The root cause of the supposed impoverishment and marginalization of the current middle and lower class in the United States is neither globalization nor China's "economic aggression" as Trump has claimed.
Over the past 70 years since the end of World War II, globalization promoted by the United States has been based on a series of U.S.-centric international regimes such as the World Bank, the International Monetary Fund and the World Trade Organization (WTO), boosted by the U.S. advantages in
science and technology, reliance on the dollar as an international common currency and, last but not least, unparalleled U.S. military might.
As a result, globalization shaped by and for the United States has built a hierarchical order within postwar international society with its ultimate goal being to defend U.S. political and economic hegemony and safeguard U.S. national interests.
The United States sits at the top of this hierarchy as the biggest beneficiary of this process of globalization, which is lacking in both fairness and justice. The rest of the world, including China, have partaken in this system either actively or passively to obtain legal benefits by trading their natural or human resources with relative advantages. However, they are all ruled and exploited by the international group of rentiers represented by Wall Street. This group has successfully seized resources and drawn excess profit from the whole world.
However, the political system in the United States has made the most of the dividends of U.S.-led globalization, pocketed exclusively by a small group of ruling elites while abandoning a large number of blue-collar workers. Therefore, this is a domestic political, economic and social problem for the United States itself, rather than the result of an external economic invasion.
However, the United States, as the global military and economic superpower, never seriously considers its own domestic reform, but is instead used to passing on domestic issues and economic crises by flooding the global market with its own inflated dollars and launching trade wars, and at times military invasions, against other states. Simply put, Washington has long been accustomed to using hegemonic means to force other countries to sacrifice their national interests and legitimate rights to development to pay for the insatiable greed of the U.S. rentiers.
Who will suffer?
The above reasons and indigenous causes of Trump's "economic world war" dictate that even if the United States could win this trade fight against the world, including China and the United States' traditional allies like the EU, Japan and South Korea, ordinary U.S. people would not receive a penny from the triumph. Rather, they will be further plagued with suffering at the hands of the power-holding groups who will successfully strengthen their grip on global resources and the international market, as well as their control at home.
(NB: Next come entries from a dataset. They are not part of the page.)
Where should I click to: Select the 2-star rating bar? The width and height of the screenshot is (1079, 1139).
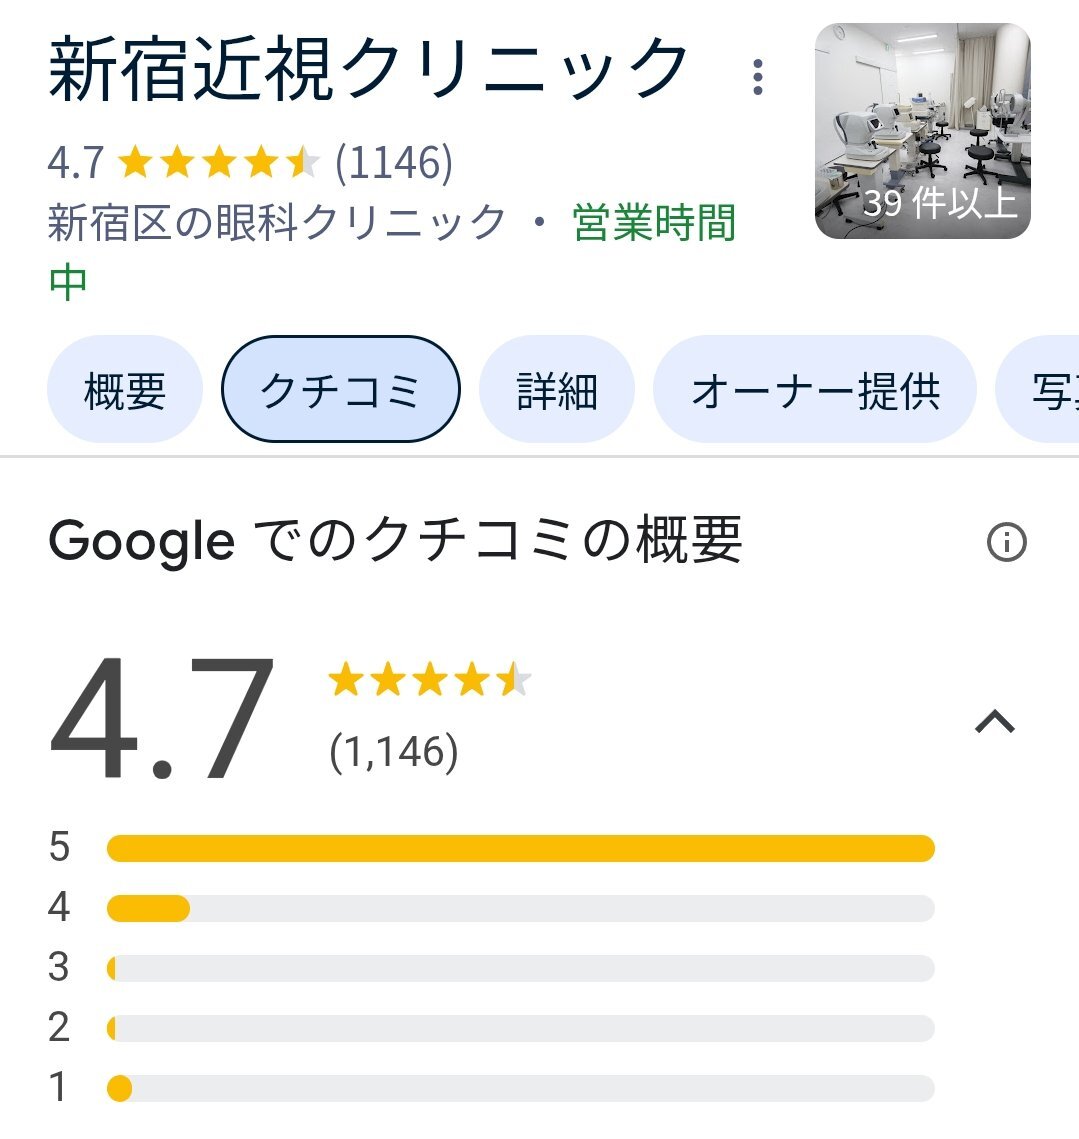click(520, 1029)
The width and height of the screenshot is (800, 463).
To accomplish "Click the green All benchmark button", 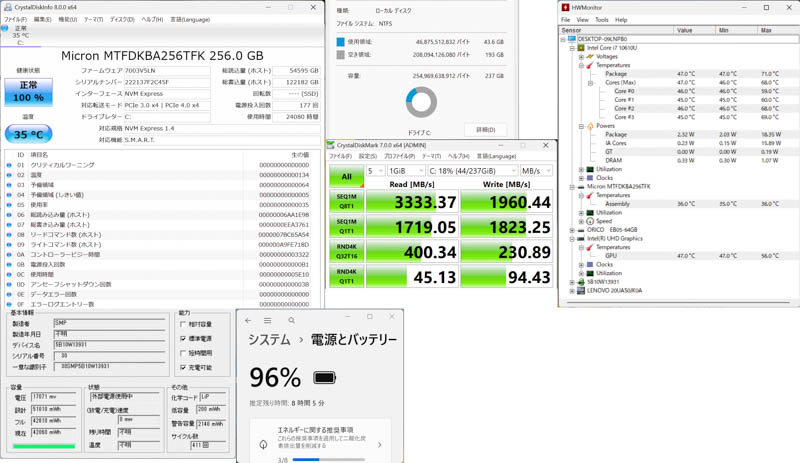I will point(346,177).
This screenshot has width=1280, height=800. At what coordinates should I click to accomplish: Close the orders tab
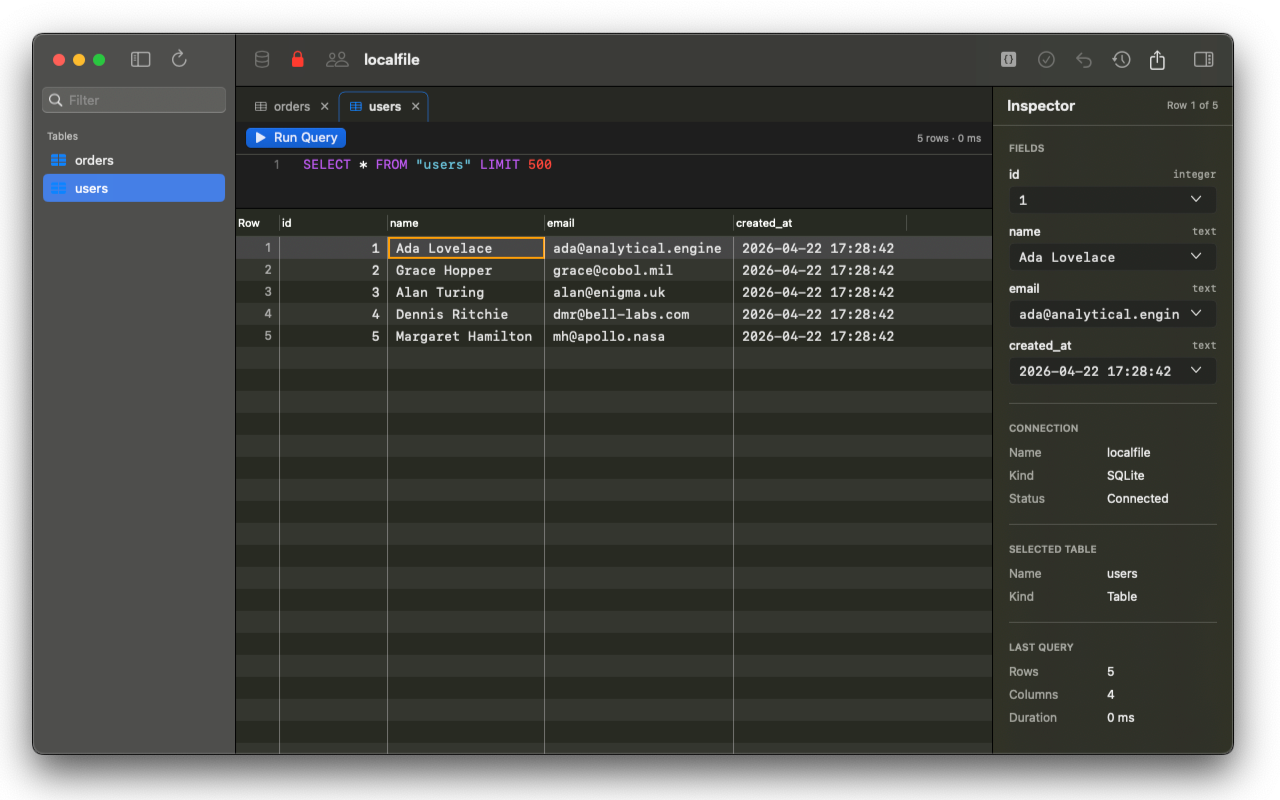click(323, 106)
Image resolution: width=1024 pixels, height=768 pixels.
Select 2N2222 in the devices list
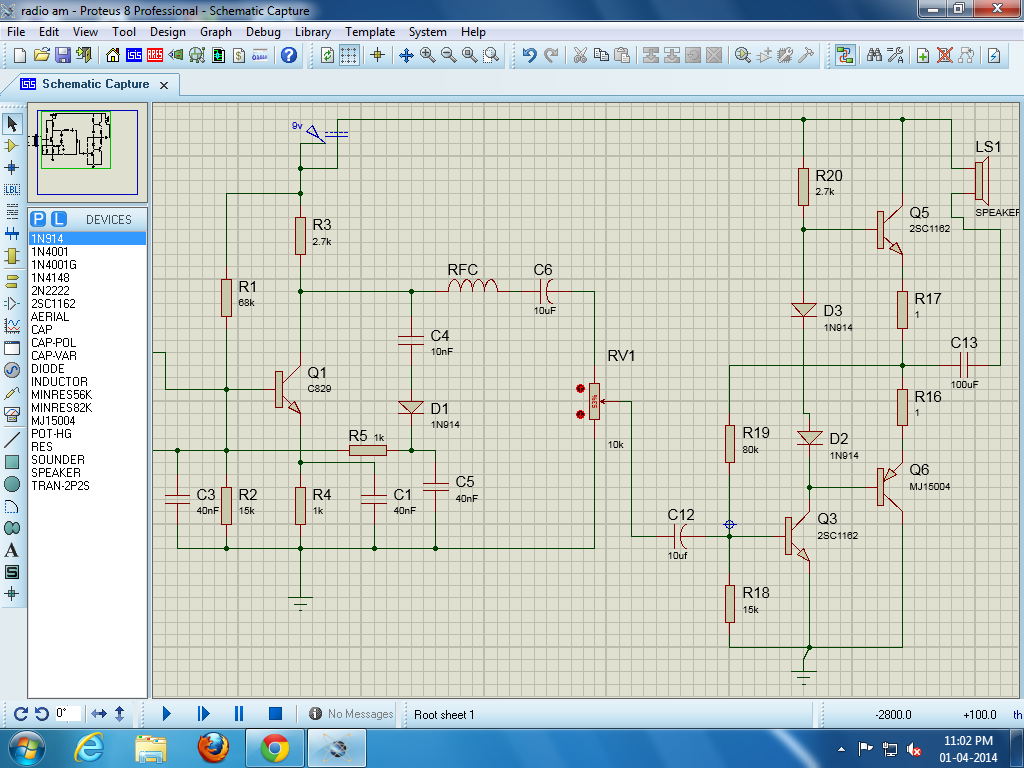click(49, 290)
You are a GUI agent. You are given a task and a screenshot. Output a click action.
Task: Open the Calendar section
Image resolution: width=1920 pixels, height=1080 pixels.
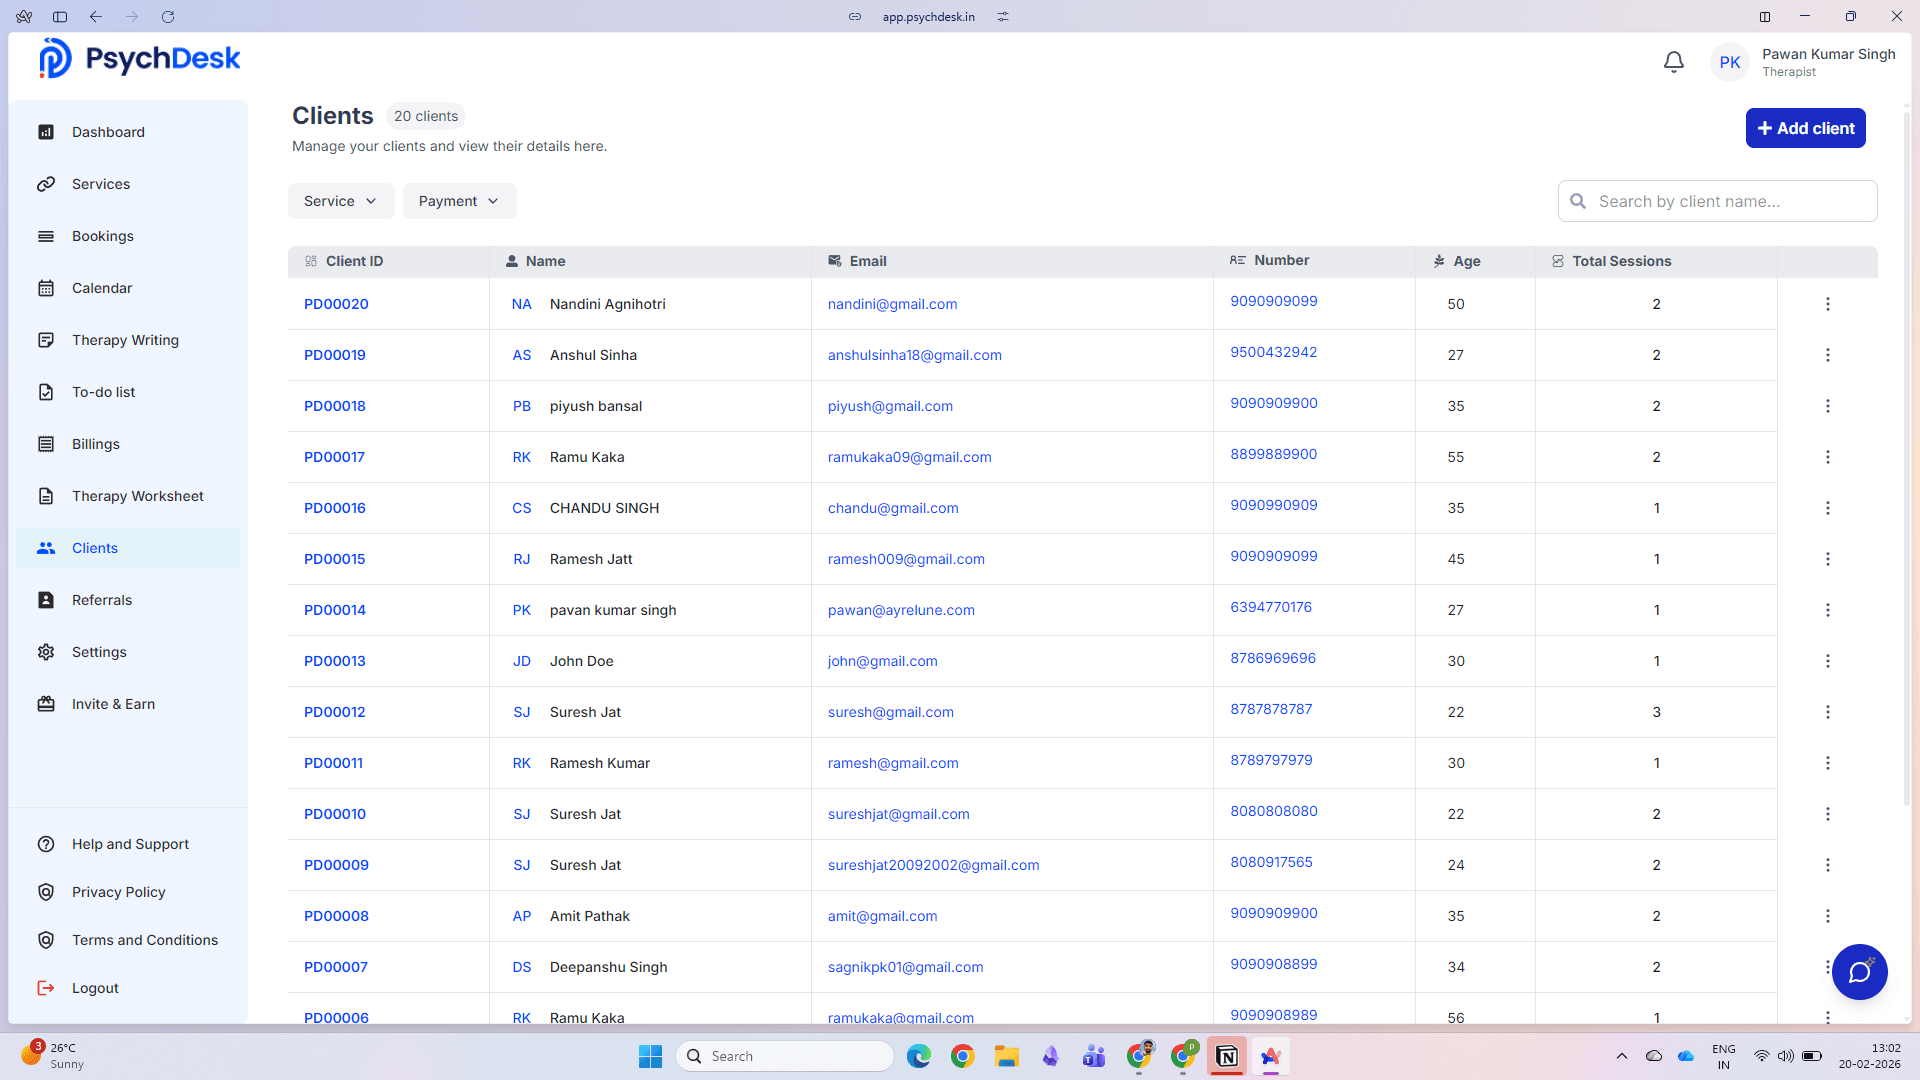tap(102, 288)
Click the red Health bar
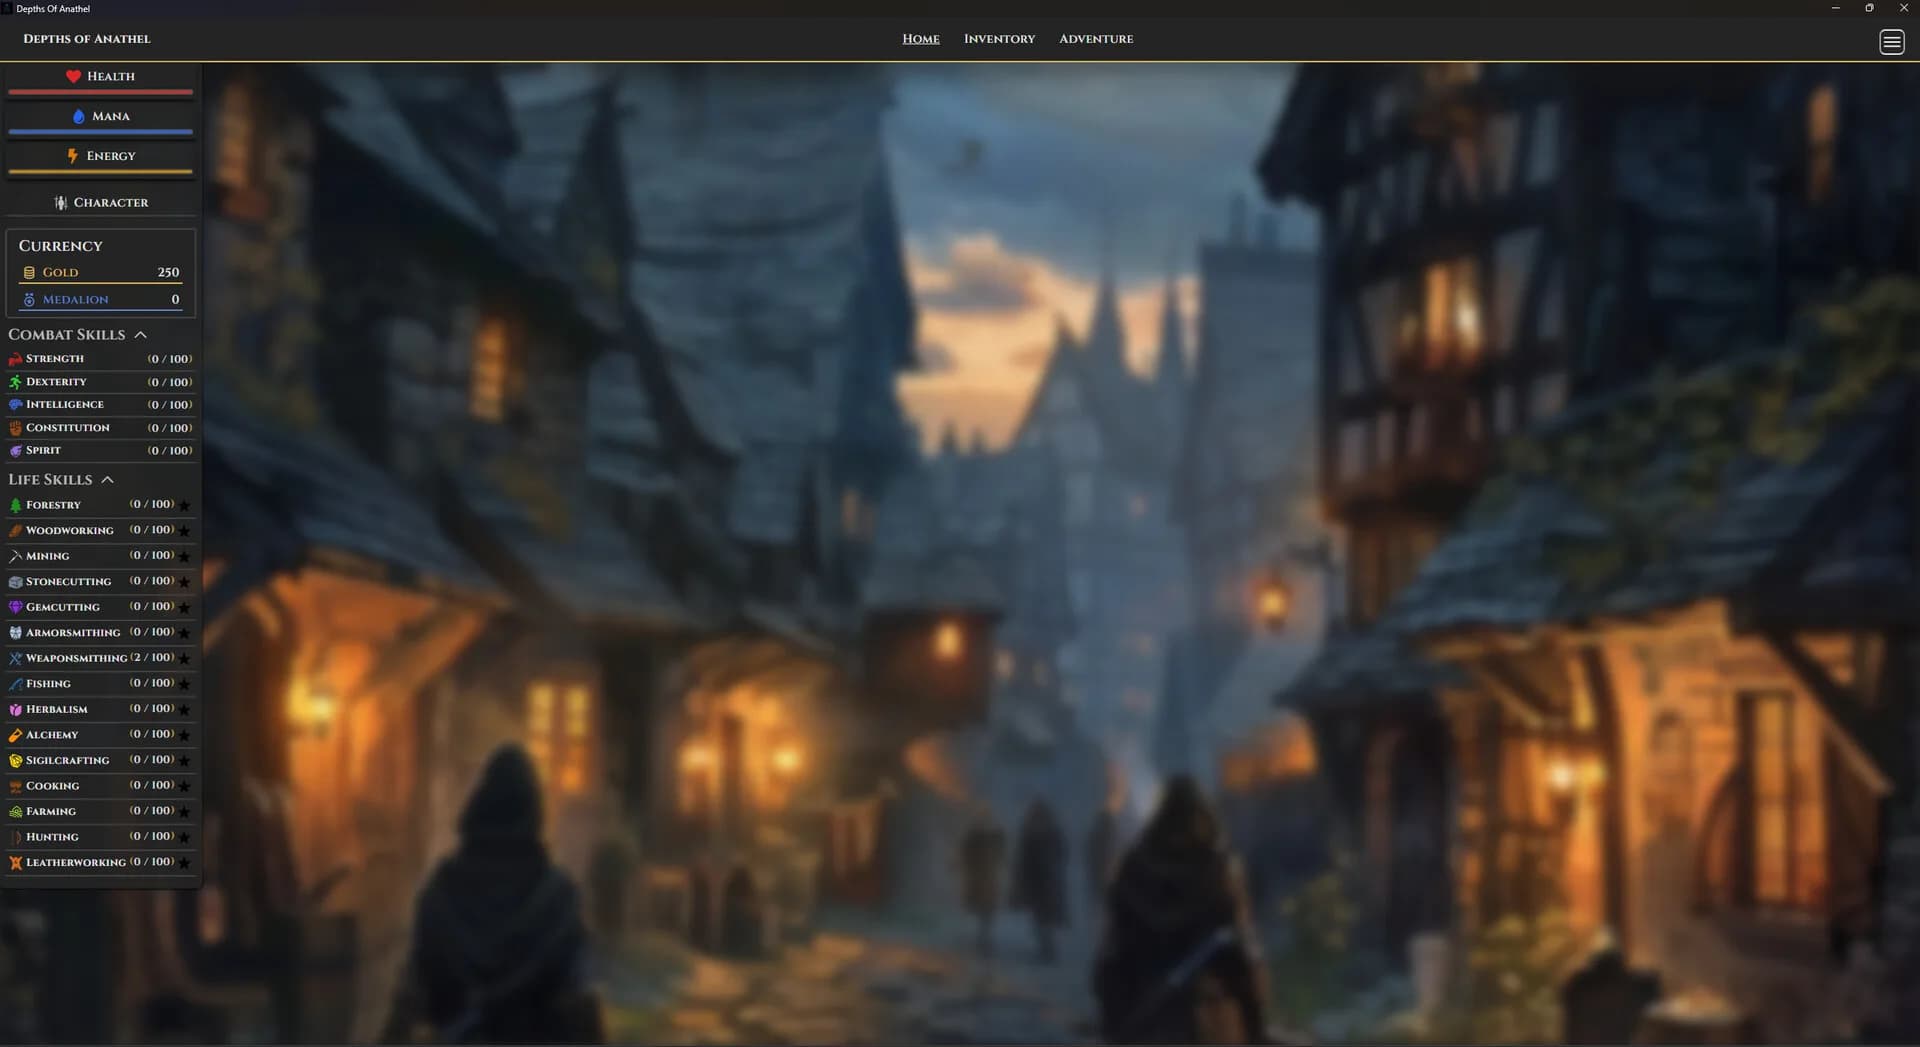The image size is (1920, 1047). click(100, 92)
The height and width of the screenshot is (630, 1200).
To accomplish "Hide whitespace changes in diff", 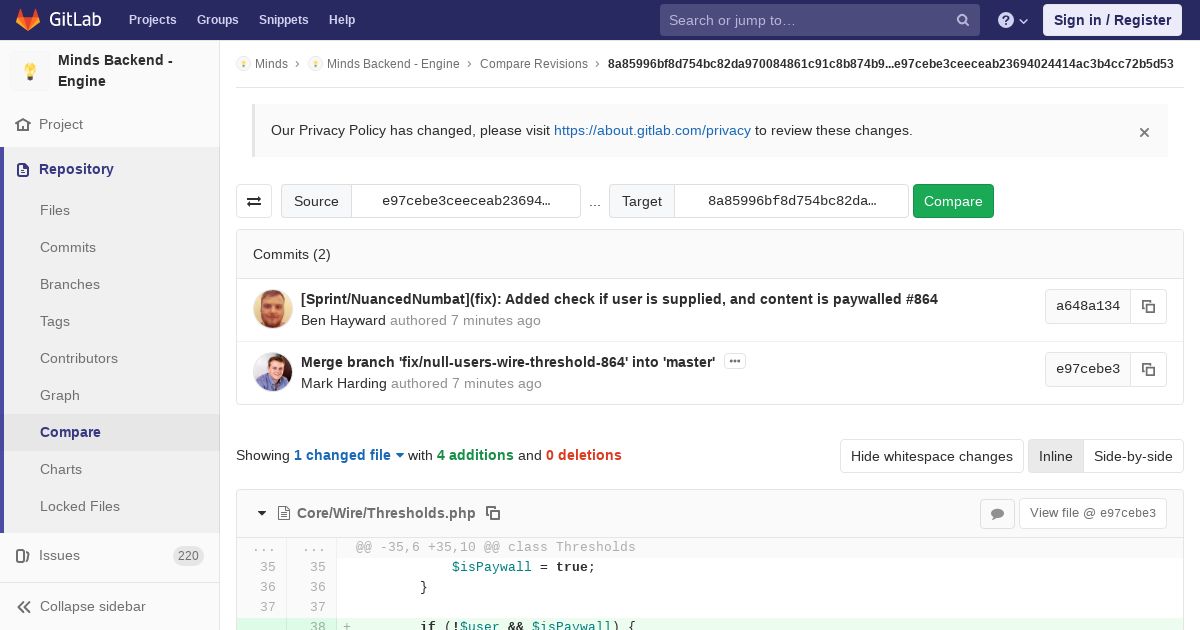I will click(x=931, y=456).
Therefore, as long as the political and economic institutions in the United States remain fundamentally unreformed, the vast ill-gotten wealth extracted from the world will be devoured by the ruling U.S. rentier class, rather than used to improve the lives of ordinary people. More severely, since Trump has launched a trade war against nearly all the world's major economies, the daily life of people in the United States will be significantly affected.
While the United States is no longer the world's factory as it was in the 19th and early 20th centuries, ordinary people today still enjoy the privilege of consuming high-quality products from around the world at a low price, including those made in China. They have globalization to thank. However, due to Trump's trade war, goods from China and Southeast Asia may increase in price to compensate for excessive tariffs. The resulting losses will not be shouldered by property tycoons like Trump and his cronies, but by people who will be forced to buy similar products made in the United States at a much higher price. Huge profits will then fill the pockets of U.S. manufacturers and big business owners, and widen the gap between the rich and the poor.
Trump has made an enemy of not only China but also the whole world. And his economic war will inevitably trigger a response from China, the EU, India, Japan and South Korea, among others. The U.S. grassroots will suffer from the consequences, including workers in Detroit, soybean farmers in the Midwest and fishermen in the country's coastal regions.
In sum, the United States, once a leader of globalization and a founding member of the WTO, has now turned to isolationism and trade protectionism. Trump's missteps have not only produced more U.S. enemies in the world, but provoked public anger at home as well. At this historic juncture, the U.S. people should stand up bravely as their ancestors did and say no to the oligarchs.
After all, in an era of multi-polarization, no country can be above others. Rather, only mutual respect, equal consultation, mutual benefit and win-win principles can safeguard the common security and sustainable prosperity of all the people and nations of the world.
Wang Peng is an associate researcher at Chongyang Institute for Financial Studies at Renmin University of China.